During my second trip to Cuba this summer, I intended
to gather new interviews, and I went prepared with questionnaires
and consent forms. When I arrived, however, I found that
I could meet my objectives better by meeting again with
Cubans I had interviewed during my first stay.
The objective
of the research was to understand how Cubans are adapting
to the economic pressure their country has suffered
since the collapse of the Soviet bloc, and the economic
opening
that followed. This could be accomplished more easily
by using the contacts I had made during my first visit
in April. In August, I came back not as a stranger
from an American university, but as someone that was
already
familiar to the interviewees. I was able to trace the
changes in their lives during the semester, and to
gain deeper insight into how they are dealing with their
country's
fluctuating economy. For example, I was able to talk
to the family of a writer I had interviewed during
my first stay, and who had since defected to the United
States.
The family
now receives remittances from the United States, and
they were willing to talk to me about the changes they've
seen in their lives as a result.
The article
that resulted from these two visits explores Cuba's reliance
on money sent from abroad, and looks at how business
partnerships between Cuban state-owned enterprises and
foreign companies affect Cubans. The article also examines
other ways in which Cubans access dollars: through underground
businesses, through work in the tourism industry, and
through legal, government-licensed businesses that have
only recently been allowed to flourish on the island.
The advent of the dollar and private enterprise means
that the worker's paradise now has winners and losers.
Staying close to the party line and putting in a few
hours in a state-owned company for a peso salary no longer
guarantee a good living.
 |
This is a new
game, and the one with the most dollars wins, whether
the money comes from hard work or from relatives abroad.
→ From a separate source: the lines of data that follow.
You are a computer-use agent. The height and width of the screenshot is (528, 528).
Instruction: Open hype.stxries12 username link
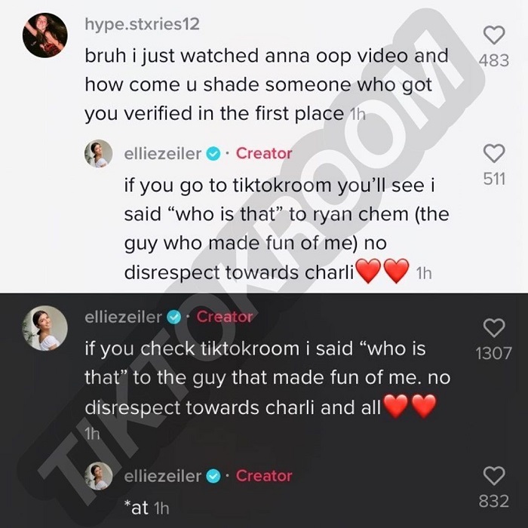tap(142, 25)
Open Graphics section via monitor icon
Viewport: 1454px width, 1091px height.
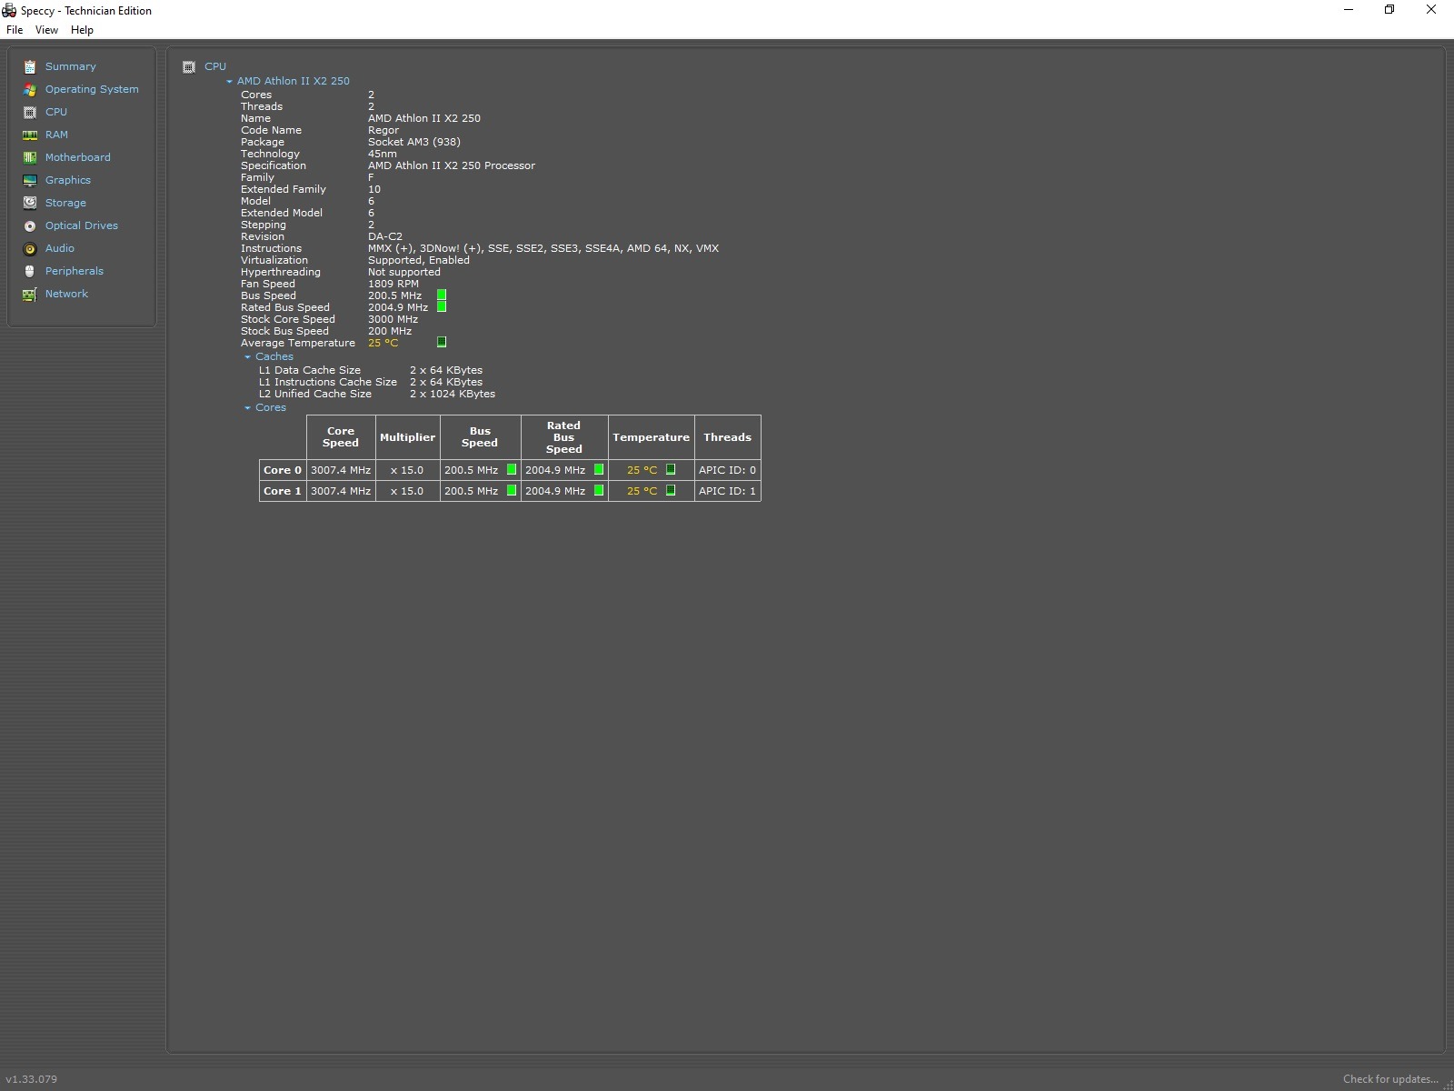pyautogui.click(x=30, y=180)
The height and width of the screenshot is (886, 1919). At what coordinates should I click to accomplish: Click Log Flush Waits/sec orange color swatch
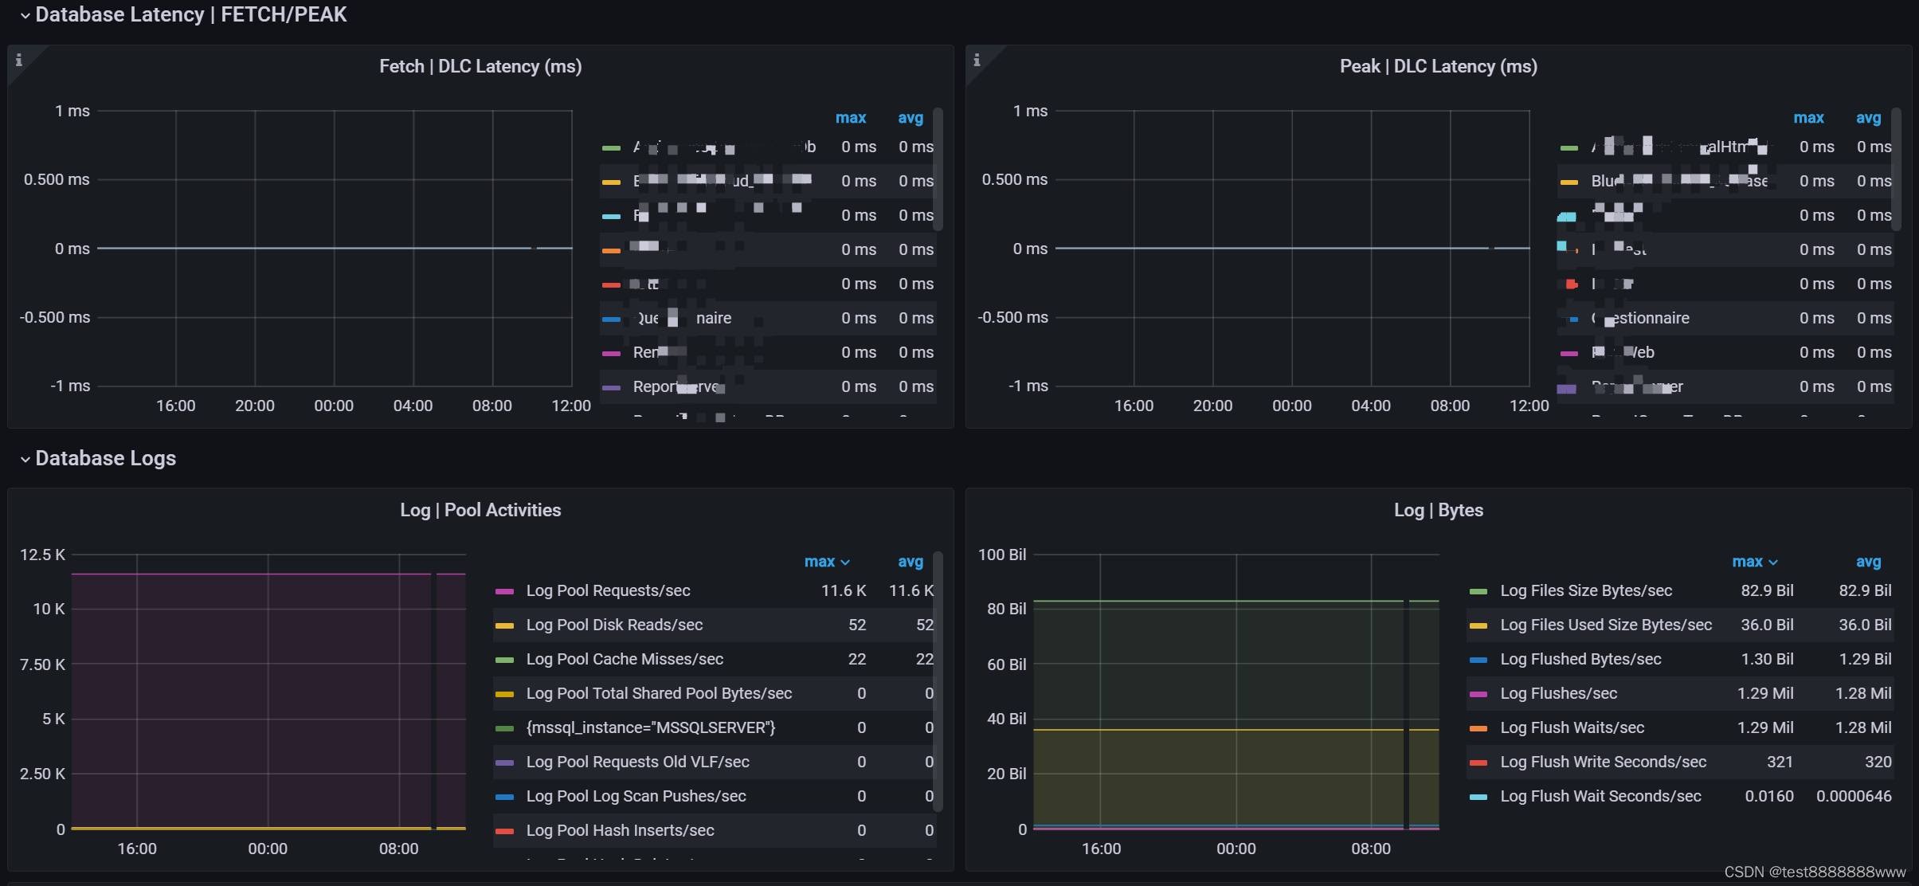tap(1478, 728)
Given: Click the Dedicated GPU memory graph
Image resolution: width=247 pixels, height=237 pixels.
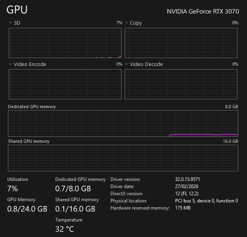Looking at the screenshot, I should click(123, 123).
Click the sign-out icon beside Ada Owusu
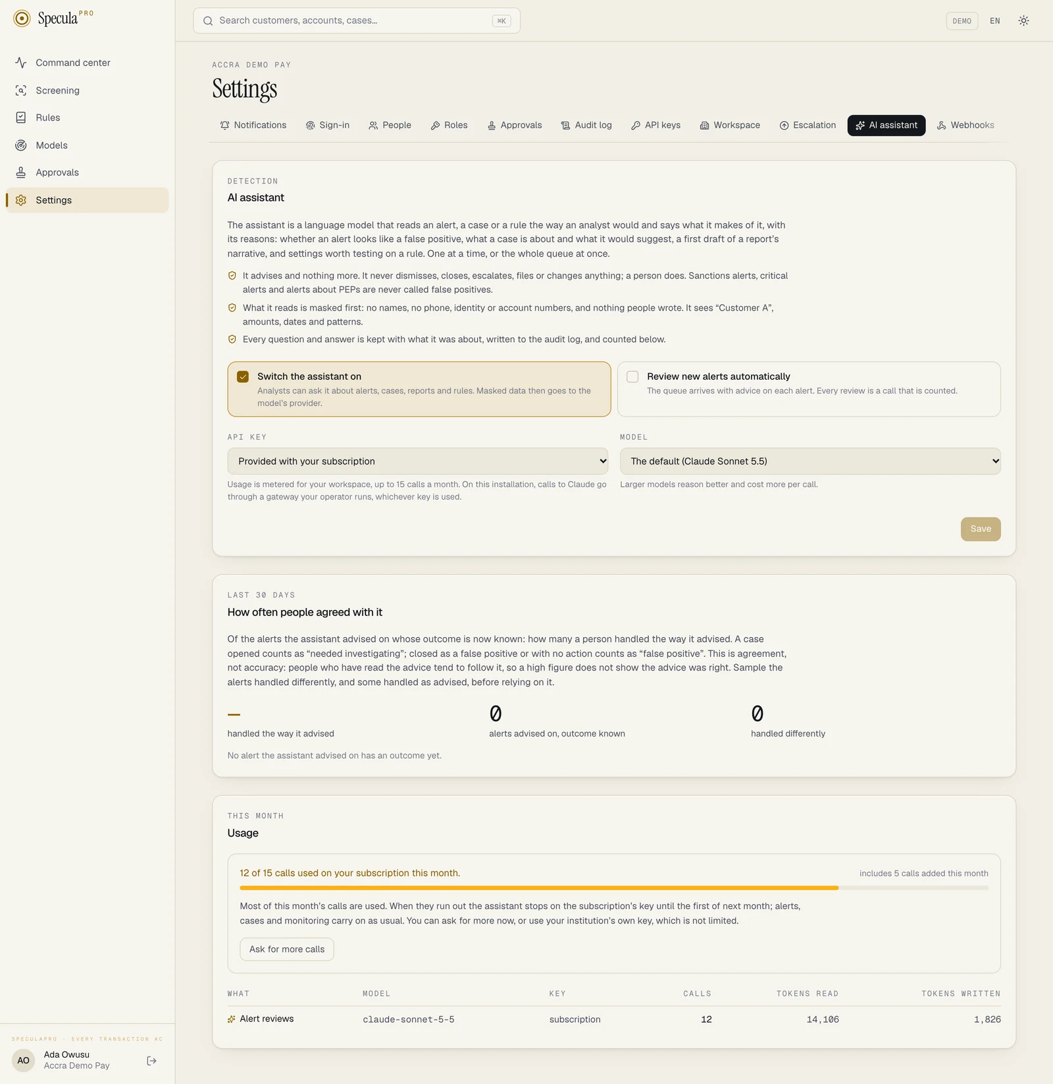This screenshot has height=1084, width=1053. pos(152,1060)
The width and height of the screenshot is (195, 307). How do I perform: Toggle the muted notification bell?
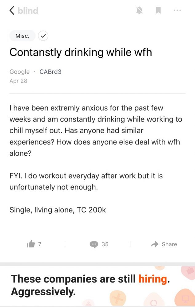point(139,10)
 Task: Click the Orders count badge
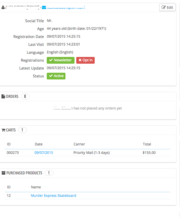click(25, 96)
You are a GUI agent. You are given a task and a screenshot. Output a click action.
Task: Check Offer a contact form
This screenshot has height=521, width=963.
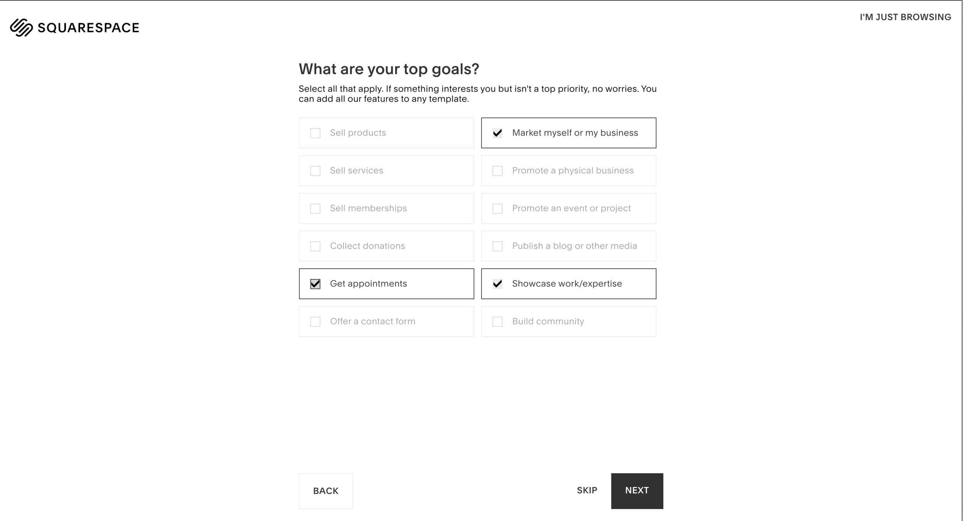tap(315, 322)
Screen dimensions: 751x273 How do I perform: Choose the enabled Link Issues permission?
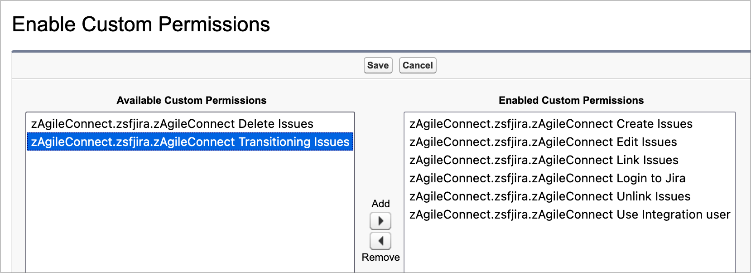544,160
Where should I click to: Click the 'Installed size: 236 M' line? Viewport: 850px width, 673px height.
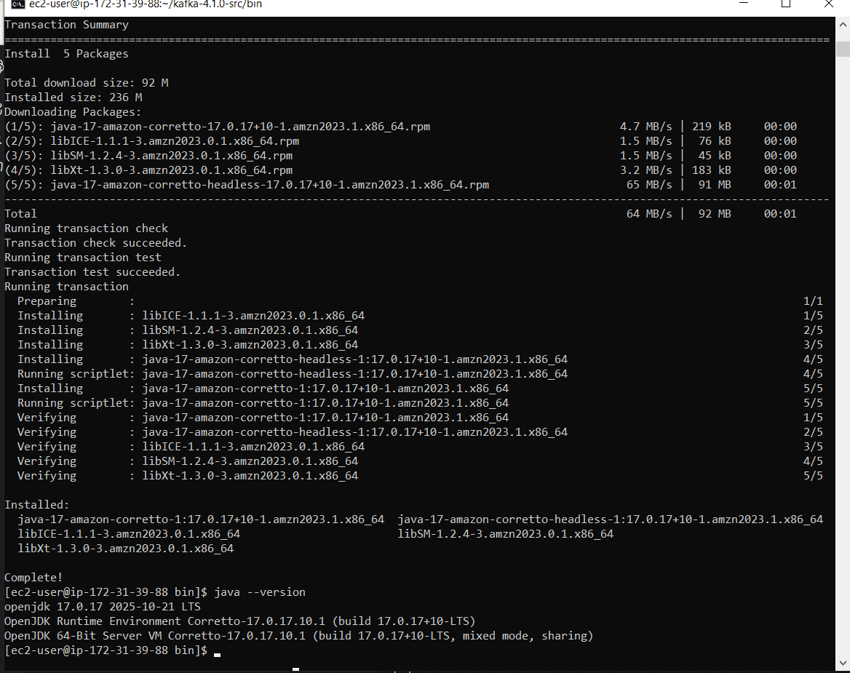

In the interviews conducted during my two visits to Cuba,
and in the article that was written as a result, I intended
to give a picture of the daily struggles of Cubans to
make ends meet in the island's new, dollarized economy.This
article, along with others written by graduate students
in the school of Journalism, will be published as a book,
and will be my Master's thesis. The Tinker grant allowed
me to return to the people I had interviewed earlier
this year, and made the completion of my research possible.